Grant, a listener to our Grace in Focus podcast, asks a super question:
I have a question about the recent podcast that was done concerning Acts 2:38. Towards the end of the answer to the question, Bob said that Saul (Paul) needed to be baptized to receive the forgiveness of sins, but that he had come to faith and been saved three days earlier on the road to Damascus. Can you please explain this more clearly?
I suppose my question could be stated: How could Paul be saved before his sins were forgiven?
I really do appreciate the GES teachings on many of the confusing passages in the scriptures. My wife and I have recently found GES and have found these teachings so refreshing in reminding us how free the gift of everlasting life truly is!
Grant is clearly open to what I said. Most people are not open to anything inconsistent with what they think they know is true. In this case, if I’m sure that forgiveness of sins is necessary to be saved, then Paul could not have been saved on the road to Damascus. He was told three days later to wash away his sins by being baptized: “And now why are you waiting? Arise and be baptized, and wash away your sins, calling on the name of the Lord” (Acts 22:16). That creates another issue. Aren’t people born again and forgiven when they believe in Christ? Ananias said nothing about believing in Christ in Acts 22:16.
Paul said in Gal 1:11-12 that he did not receive his gospel from any man, but directly from Jesus Christ. That means that Ananias could not have led Paul to faith in Christ. The Lord Jesus did.

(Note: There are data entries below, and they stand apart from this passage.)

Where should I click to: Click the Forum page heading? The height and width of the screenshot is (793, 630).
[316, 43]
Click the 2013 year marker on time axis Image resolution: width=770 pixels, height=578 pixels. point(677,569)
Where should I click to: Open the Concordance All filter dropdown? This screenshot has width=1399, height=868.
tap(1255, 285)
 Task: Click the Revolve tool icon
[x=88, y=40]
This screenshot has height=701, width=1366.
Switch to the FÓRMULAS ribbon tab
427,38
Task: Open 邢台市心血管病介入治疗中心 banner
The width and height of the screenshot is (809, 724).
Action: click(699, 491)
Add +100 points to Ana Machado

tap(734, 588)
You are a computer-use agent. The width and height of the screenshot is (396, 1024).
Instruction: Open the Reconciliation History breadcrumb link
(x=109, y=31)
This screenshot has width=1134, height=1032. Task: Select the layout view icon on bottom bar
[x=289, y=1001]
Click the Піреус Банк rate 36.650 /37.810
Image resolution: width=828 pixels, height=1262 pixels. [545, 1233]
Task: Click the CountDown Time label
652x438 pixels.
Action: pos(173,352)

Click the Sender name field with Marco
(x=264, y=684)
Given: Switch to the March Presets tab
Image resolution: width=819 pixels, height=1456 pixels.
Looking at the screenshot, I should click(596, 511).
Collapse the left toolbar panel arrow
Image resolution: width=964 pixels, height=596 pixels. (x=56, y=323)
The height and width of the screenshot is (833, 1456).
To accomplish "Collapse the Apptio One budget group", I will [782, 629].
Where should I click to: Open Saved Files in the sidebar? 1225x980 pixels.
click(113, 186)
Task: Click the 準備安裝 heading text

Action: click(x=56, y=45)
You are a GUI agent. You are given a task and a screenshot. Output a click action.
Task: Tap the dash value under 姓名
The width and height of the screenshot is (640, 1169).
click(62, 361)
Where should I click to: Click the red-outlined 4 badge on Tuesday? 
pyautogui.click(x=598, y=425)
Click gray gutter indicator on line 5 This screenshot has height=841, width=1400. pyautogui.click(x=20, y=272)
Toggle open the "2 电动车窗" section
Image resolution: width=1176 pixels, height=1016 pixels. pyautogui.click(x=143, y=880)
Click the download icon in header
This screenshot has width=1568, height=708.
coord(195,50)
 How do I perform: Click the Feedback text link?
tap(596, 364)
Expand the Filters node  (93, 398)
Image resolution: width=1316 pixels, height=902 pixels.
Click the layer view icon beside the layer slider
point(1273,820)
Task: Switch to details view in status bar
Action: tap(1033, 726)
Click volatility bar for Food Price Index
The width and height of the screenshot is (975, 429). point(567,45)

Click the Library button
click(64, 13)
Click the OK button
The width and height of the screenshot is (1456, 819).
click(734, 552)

Acts 2:38 and Acts 22:16 show that Jewish people who were guilty of having been complicit in Jesus’ crucifixion had to repent and be baptized in order to receive the Spirit and the forgiveness of sins. But they were born again before that, when they believed in Jesus Christ. Lanny Thomas Tanton wrote two great journal articles drawn from his master’s thesis on Acts 2:38 (click here) and Acts 22:16 (click here). I recommend you check them out.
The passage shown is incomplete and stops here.